• **Provided records**:
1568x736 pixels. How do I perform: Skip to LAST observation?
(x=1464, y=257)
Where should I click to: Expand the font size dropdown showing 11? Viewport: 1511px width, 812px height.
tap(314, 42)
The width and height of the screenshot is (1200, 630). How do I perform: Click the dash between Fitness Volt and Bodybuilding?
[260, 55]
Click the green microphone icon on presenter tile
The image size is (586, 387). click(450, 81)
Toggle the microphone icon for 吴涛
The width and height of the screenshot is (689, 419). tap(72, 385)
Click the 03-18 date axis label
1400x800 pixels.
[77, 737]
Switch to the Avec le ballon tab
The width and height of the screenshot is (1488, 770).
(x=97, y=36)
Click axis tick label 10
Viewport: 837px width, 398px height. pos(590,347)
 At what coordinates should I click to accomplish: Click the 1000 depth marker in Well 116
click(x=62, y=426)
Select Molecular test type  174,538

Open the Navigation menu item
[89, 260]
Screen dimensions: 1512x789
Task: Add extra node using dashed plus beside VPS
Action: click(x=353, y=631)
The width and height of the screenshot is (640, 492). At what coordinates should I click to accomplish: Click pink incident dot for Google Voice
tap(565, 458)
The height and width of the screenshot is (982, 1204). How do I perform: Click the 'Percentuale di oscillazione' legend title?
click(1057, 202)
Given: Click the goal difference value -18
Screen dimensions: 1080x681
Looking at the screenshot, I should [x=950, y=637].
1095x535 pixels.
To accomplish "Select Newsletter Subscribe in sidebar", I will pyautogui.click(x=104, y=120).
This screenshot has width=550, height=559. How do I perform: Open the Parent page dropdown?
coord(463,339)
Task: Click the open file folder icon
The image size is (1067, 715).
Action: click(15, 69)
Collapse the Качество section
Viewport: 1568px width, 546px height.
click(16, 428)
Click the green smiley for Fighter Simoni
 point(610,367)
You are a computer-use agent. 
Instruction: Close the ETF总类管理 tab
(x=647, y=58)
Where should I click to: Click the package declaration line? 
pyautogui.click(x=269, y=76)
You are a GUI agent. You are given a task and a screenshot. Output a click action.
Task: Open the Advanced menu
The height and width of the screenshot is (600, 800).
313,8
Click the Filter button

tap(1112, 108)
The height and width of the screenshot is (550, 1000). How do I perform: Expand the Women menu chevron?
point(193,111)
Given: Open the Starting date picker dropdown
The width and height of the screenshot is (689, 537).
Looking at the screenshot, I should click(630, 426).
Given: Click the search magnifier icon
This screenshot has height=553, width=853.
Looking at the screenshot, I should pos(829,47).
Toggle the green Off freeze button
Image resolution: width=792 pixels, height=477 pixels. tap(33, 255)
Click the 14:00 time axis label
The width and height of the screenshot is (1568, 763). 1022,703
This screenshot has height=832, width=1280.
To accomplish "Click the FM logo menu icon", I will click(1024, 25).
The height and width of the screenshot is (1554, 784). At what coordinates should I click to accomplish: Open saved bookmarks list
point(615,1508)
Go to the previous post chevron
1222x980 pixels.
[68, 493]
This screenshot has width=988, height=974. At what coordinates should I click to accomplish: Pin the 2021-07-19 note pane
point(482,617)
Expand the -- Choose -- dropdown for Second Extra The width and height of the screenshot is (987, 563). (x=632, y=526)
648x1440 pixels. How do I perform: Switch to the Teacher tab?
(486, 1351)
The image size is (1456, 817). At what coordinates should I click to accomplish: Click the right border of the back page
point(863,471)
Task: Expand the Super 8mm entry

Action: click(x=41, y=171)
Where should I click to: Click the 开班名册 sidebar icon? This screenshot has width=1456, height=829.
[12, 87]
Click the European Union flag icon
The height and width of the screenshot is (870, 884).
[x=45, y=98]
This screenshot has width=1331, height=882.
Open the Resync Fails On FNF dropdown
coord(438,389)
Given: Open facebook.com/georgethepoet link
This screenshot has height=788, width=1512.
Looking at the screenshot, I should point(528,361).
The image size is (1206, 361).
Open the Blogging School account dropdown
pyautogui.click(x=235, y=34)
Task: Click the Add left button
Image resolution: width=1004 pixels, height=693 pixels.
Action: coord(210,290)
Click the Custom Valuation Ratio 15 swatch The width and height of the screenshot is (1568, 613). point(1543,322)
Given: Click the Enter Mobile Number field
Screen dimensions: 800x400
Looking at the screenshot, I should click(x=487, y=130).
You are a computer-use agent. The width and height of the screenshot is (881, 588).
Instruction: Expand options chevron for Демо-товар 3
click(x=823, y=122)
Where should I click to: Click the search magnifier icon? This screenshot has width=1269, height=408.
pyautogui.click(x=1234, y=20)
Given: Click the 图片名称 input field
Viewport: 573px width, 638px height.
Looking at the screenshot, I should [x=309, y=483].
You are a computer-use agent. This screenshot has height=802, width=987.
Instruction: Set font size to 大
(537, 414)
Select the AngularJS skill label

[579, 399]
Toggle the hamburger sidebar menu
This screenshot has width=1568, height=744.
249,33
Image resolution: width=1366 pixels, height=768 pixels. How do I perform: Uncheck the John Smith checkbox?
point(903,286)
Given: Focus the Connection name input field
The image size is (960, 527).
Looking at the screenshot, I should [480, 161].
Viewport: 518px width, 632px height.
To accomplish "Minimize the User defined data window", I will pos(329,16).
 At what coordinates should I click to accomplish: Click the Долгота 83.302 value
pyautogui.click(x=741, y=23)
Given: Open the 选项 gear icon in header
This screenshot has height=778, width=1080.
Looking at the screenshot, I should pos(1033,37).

• **Work required**:
Word-for-word copies of all the records are required.

• **Task output**:
1568x736 pixels. How do I perform: Skip to LAST observation?
(x=1464, y=257)
Where should I click to: Expand the font size dropdown showing 11? Viewport: 1511px width, 812px height.
tap(314, 42)
The width and height of the screenshot is (1200, 630). How do I perform: Click the dash between Fitness Volt and Bodybuilding?
[260, 55]
Click the green microphone icon on presenter tile
The image size is (586, 387). click(450, 81)
Toggle the microphone icon for 吴涛
The width and height of the screenshot is (689, 419). tap(72, 385)
Click the 03-18 date axis label
1400x800 pixels.
[77, 737]
Switch to the Avec le ballon tab
The width and height of the screenshot is (1488, 770).
(x=97, y=36)
Click axis tick label 10
Viewport: 837px width, 398px height. pos(590,347)
 At what coordinates should I click to accomplish: Click the 1000 depth marker in Well 116
click(x=62, y=426)
Select Molecular test type  174,538

Open the Navigation menu item
[89, 260]
Screen dimensions: 1512x789
Task: Add extra node using dashed plus beside VPS
Action: click(x=353, y=631)
The width and height of the screenshot is (640, 492). At what coordinates should I click to accomplish: Click pink incident dot for Google Voice
tap(565, 458)
The height and width of the screenshot is (982, 1204). How do I perform: Click the 'Percentuale di oscillazione' legend title?
click(1057, 202)
Given: Click the goal difference value -18
Screen dimensions: 1080x681
Looking at the screenshot, I should [x=950, y=637].
1095x535 pixels.
To accomplish "Select Newsletter Subscribe in sidebar", I will pyautogui.click(x=104, y=120).
This screenshot has width=550, height=559. How do I perform: Open the Parent page dropdown?
coord(463,339)
Task: Click the open file folder icon
The image size is (1067, 715).
Action: click(15, 69)
Collapse the Качество section
Viewport: 1568px width, 546px height.
click(16, 428)
Click the green smiley for Fighter Simoni
 point(610,367)
You are a computer-use agent. 
Instruction: Close the ETF总类管理 tab
(x=647, y=58)
Where should I click to: Click the package declaration line? 
pyautogui.click(x=269, y=76)
You are a GUI agent. You are given a task and a screenshot. Output a click action.
Task: Open the Advanced menu
The height and width of the screenshot is (600, 800).
313,8
Click the Filter button

tap(1112, 108)
The height and width of the screenshot is (550, 1000). How do I perform: Expand the Women menu chevron?
point(193,111)
Given: Open the Starting date picker dropdown
The width and height of the screenshot is (689, 537).
Looking at the screenshot, I should click(630, 426).
Given: Click the search magnifier icon
This screenshot has height=553, width=853.
Looking at the screenshot, I should pos(829,47).
Toggle the green Off freeze button
Image resolution: width=792 pixels, height=477 pixels. tap(33, 255)
Click the 14:00 time axis label
The width and height of the screenshot is (1568, 763). 1022,703
This screenshot has height=832, width=1280.
To accomplish "Click the FM logo menu icon", I will click(1024, 25).
The height and width of the screenshot is (1554, 784). At what coordinates should I click to accomplish: Open saved bookmarks list
point(615,1508)
Go to the previous post chevron
1222x980 pixels.
[68, 493]
This screenshot has width=988, height=974. At what coordinates should I click to accomplish: Pin the 2021-07-19 note pane
point(482,617)
Expand the -- Choose -- dropdown for Second Extra The width and height of the screenshot is (987, 563). (x=632, y=526)
648x1440 pixels. How do I perform: Switch to the Teacher tab?
(486, 1351)
The image size is (1456, 817). At what coordinates should I click to accomplish: Click the right border of the back page
point(863,471)
Task: Expand the Super 8mm entry

Action: click(x=41, y=171)
Where should I click to: Click the 开班名册 sidebar icon? This screenshot has width=1456, height=829.
[12, 87]
Click the European Union flag icon
The height and width of the screenshot is (870, 884).
[x=45, y=98]
This screenshot has width=1331, height=882.
Open the Resync Fails On FNF dropdown
coord(438,389)
Given: Open facebook.com/georgethepoet link
This screenshot has height=788, width=1512.
Looking at the screenshot, I should point(528,361).
The image size is (1206, 361).
Open the Blogging School account dropdown
pyautogui.click(x=235, y=34)
Task: Click the Add left button
Image resolution: width=1004 pixels, height=693 pixels.
Action: coord(210,290)
Click the Custom Valuation Ratio 15 swatch The width and height of the screenshot is (1568, 613). point(1543,322)
Given: Click the Enter Mobile Number field
Screen dimensions: 800x400
Looking at the screenshot, I should click(x=487, y=130).
You are a computer-use agent. The width and height of the screenshot is (881, 588).
Instruction: Expand options chevron for Демо-товар 3
click(x=823, y=122)
Where should I click to: Click the search magnifier icon? This screenshot has width=1269, height=408.
pyautogui.click(x=1234, y=20)
Given: Click the 图片名称 input field
Viewport: 573px width, 638px height.
Looking at the screenshot, I should [x=309, y=483].
You are a computer-use agent. This screenshot has height=802, width=987.
Instruction: Set font size to 大
(537, 414)
Select the AngularJS skill label

[579, 399]
Toggle the hamburger sidebar menu
This screenshot has width=1568, height=744.
249,33
Image resolution: width=1366 pixels, height=768 pixels. How do I perform: Uncheck the John Smith checkbox?
point(903,286)
Given: Focus the Connection name input field
The image size is (960, 527).
Looking at the screenshot, I should [480, 161].
Viewport: 518px width, 632px height.
To accomplish "Minimize the User defined data window", I will pos(329,16).
 At what coordinates should I click to accomplish: Click the Долгота 83.302 value
pyautogui.click(x=741, y=23)
Given: Open the 选项 gear icon in header
This screenshot has height=778, width=1080.
Looking at the screenshot, I should pos(1033,37).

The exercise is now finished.